GraphRAG on consumer GPUs: Llama 3.1 tops knowledge graphs, Qwen 2.5 wins on accuracy
Local LLMs under 7B fail GraphRAG; Llama 3.1 builds 1,172 entities on a single 8GB GPU.
A new study from Peter Fernandes and Ria Kanjilal, published on arXiv (2605.20815), systematically evaluates GraphRAG (graph-based retrieval augmented generation) for healthcare EHR schema retrieval using locally deployed, open-source LLMs. The authors implemented Microsoft’s GraphRAG pipeline on real-world EHR documentation and benchmarked four models—Llama 3.1 (8B), Mistral (7B), Qwen 2.5 (7B), and Phi-4-mini (3.8B)—each running via Ollama on a single consumer GPU with 8GB VRAM. They measured indexing efficiency, knowledge graph construction, query latency, answer quality, and hallucination under both global and local retrieval modes.
Results reveal substantial variation: Llama 3.1 built the richest knowledge graph (1,172 entities), but Qwen 2.5 delivered the best answer quality (3.3/5). Phi-4-mini (3.8B) failed entirely due to structured-output errors, and Mistral exhibited degenerate repetition. Crucially, the team found a practical capacity threshold: models under ~7B parameters cannot reliably produce valid structured outputs and thus cannot complete the GraphRAG pipeline. Local retrieval consistently outperformed global summarization in both latency and factual grounding, with reduced hallucination. These findings prove GraphRAG is feasible on consumer hardware while underscoring the critical importance of model selection and retrieval design for robust deployment in regulated, privacy-sensitive healthcare settings.

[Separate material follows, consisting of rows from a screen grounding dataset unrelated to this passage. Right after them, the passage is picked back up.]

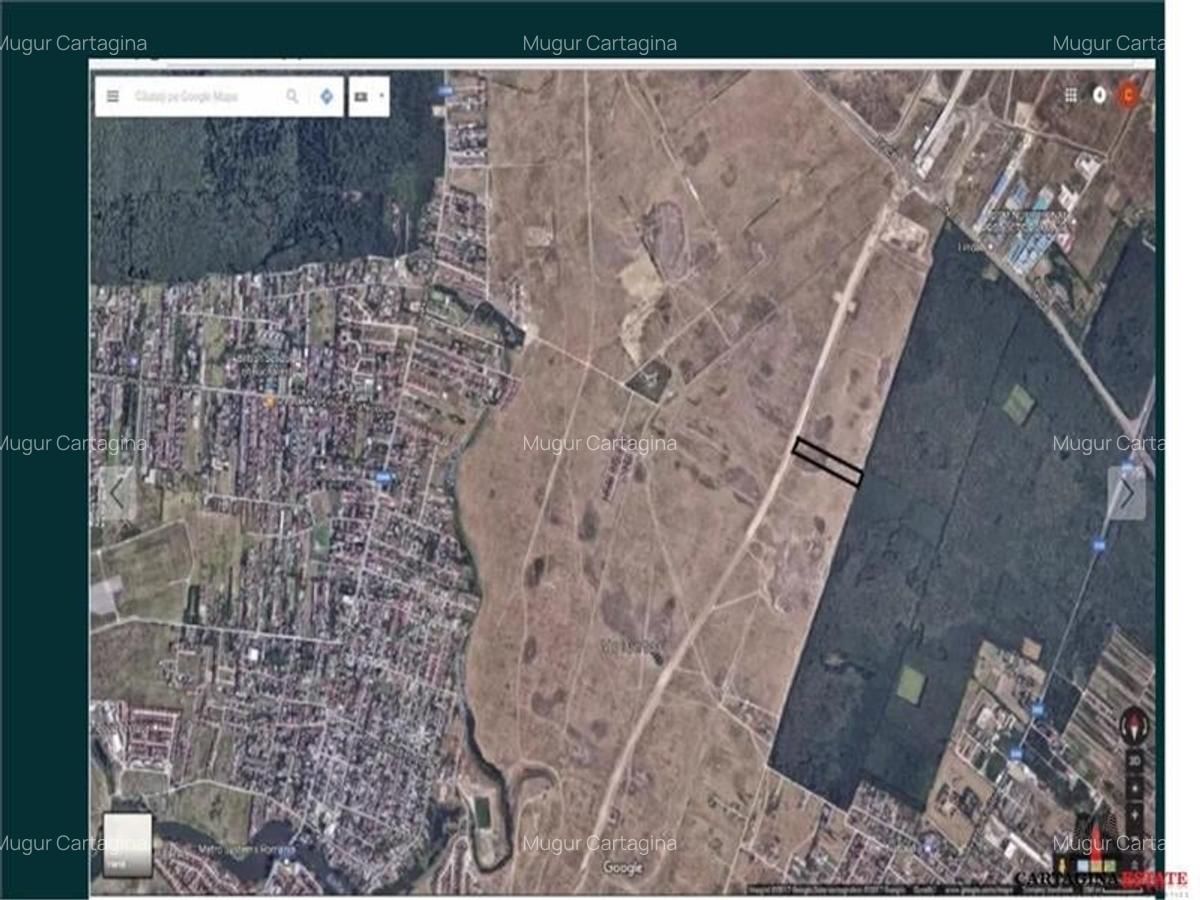Viewport: 1200px width, 900px height.
Task: Open the notifications bell icon
Action: 1099,95
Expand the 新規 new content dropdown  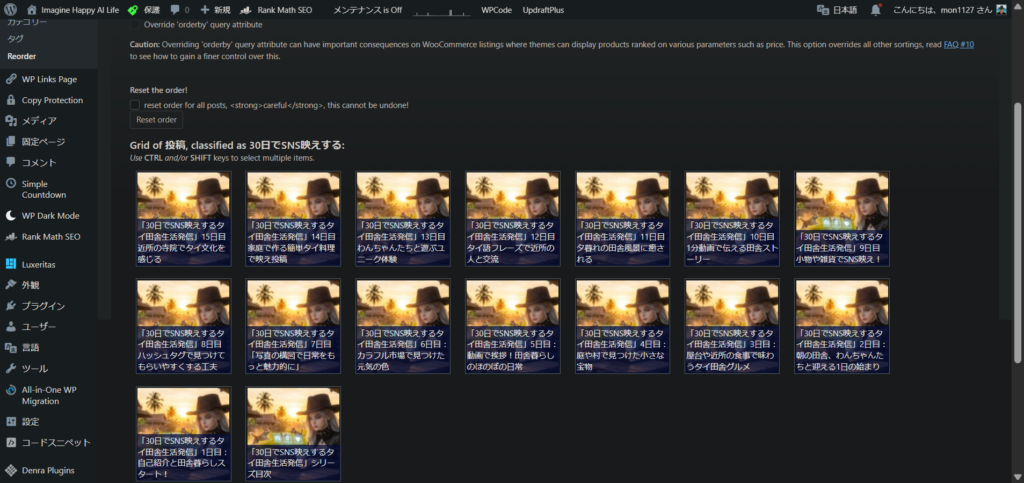tap(215, 9)
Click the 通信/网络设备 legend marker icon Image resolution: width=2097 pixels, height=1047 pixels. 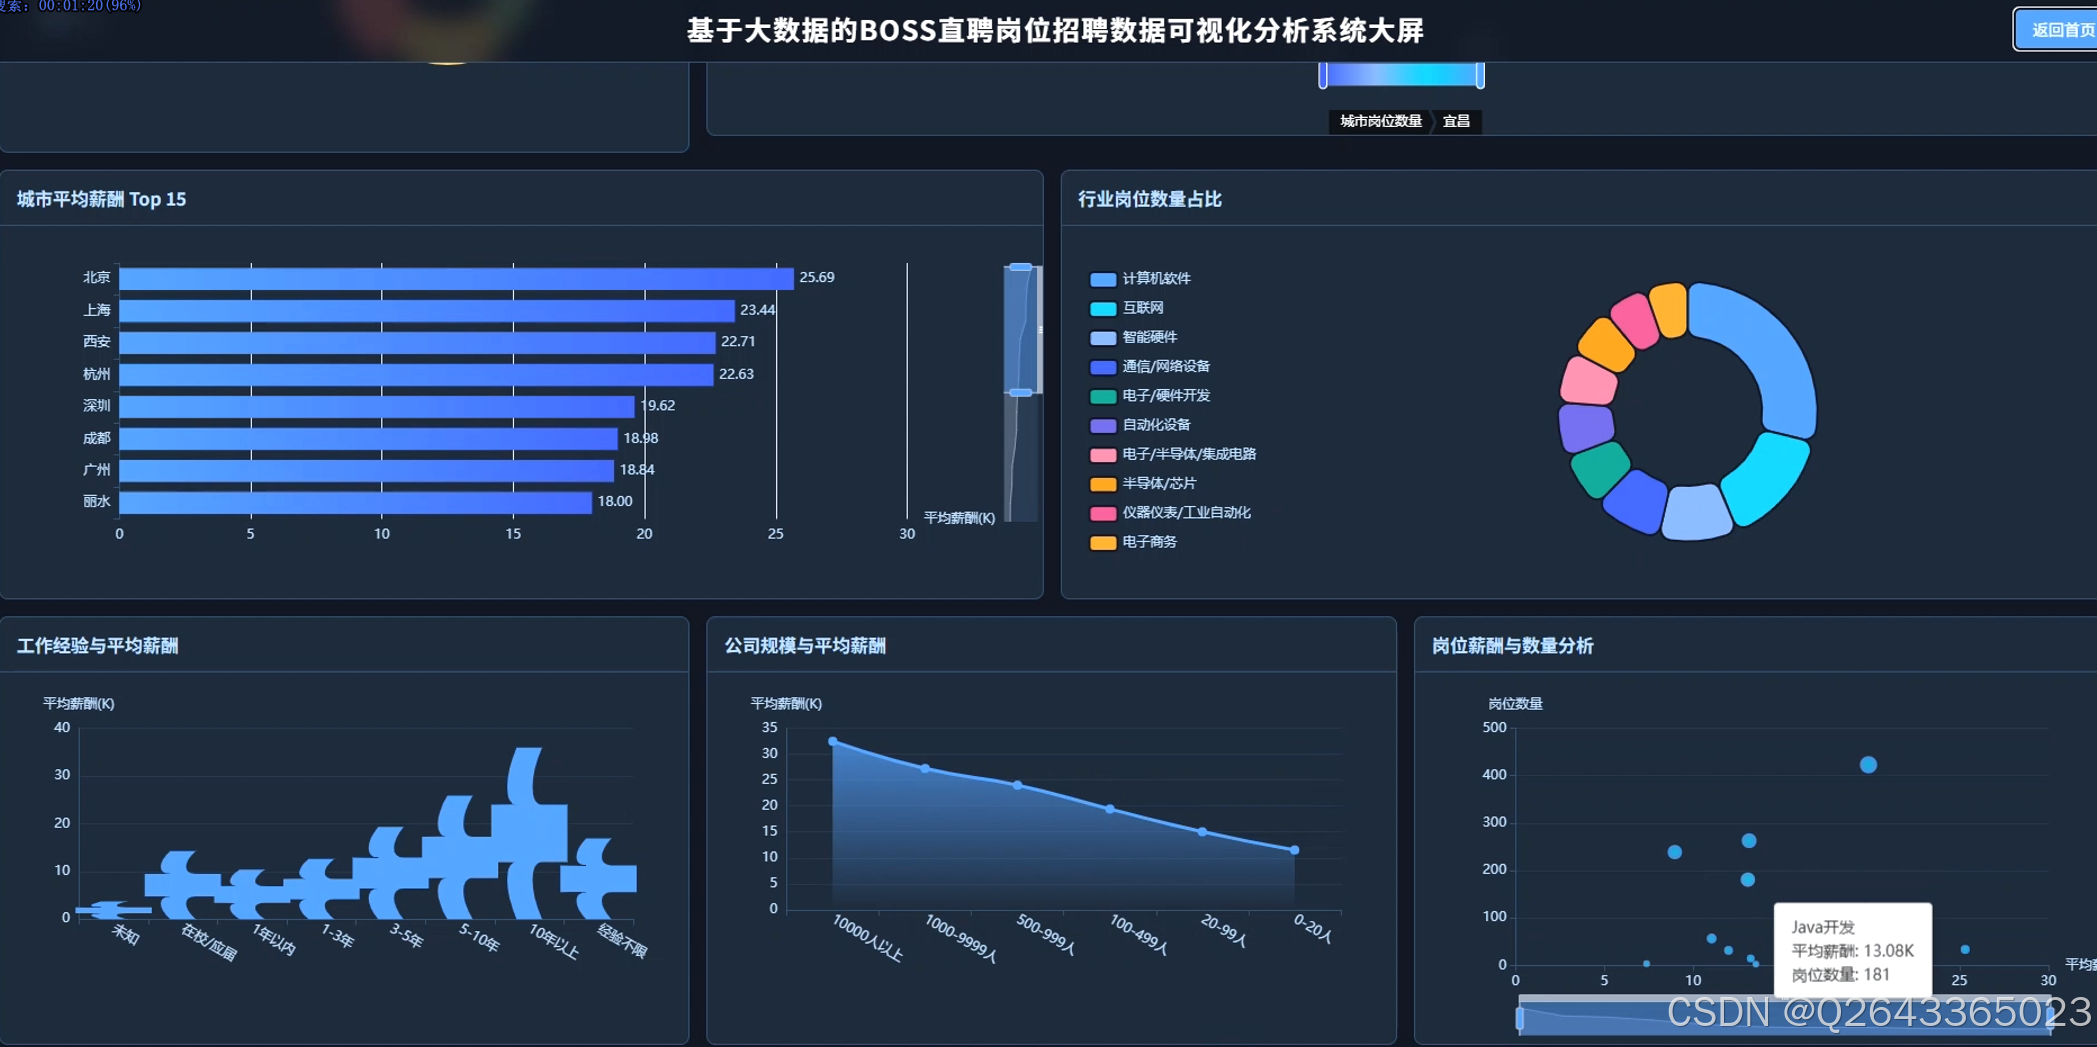[1103, 366]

- Llama 3.1 (8B) produced the largest knowledge graph with 1,172 entities on a single consumer GPU (8GB VRAM).
- Qwen 2.5 (7B) achieved the highest answer quality score of 3.3/5, while Phi-4-mini (3.8B) failed the pipeline entirely.
- Models under 7B parameters cannot reliably produce valid structured outputs, limiting GraphRAG feasibility to larger local LLMs.
Why It Matters
Proves GraphRAG for private healthcare data is viable on cheap hardware, but only with models ≥7B parameters.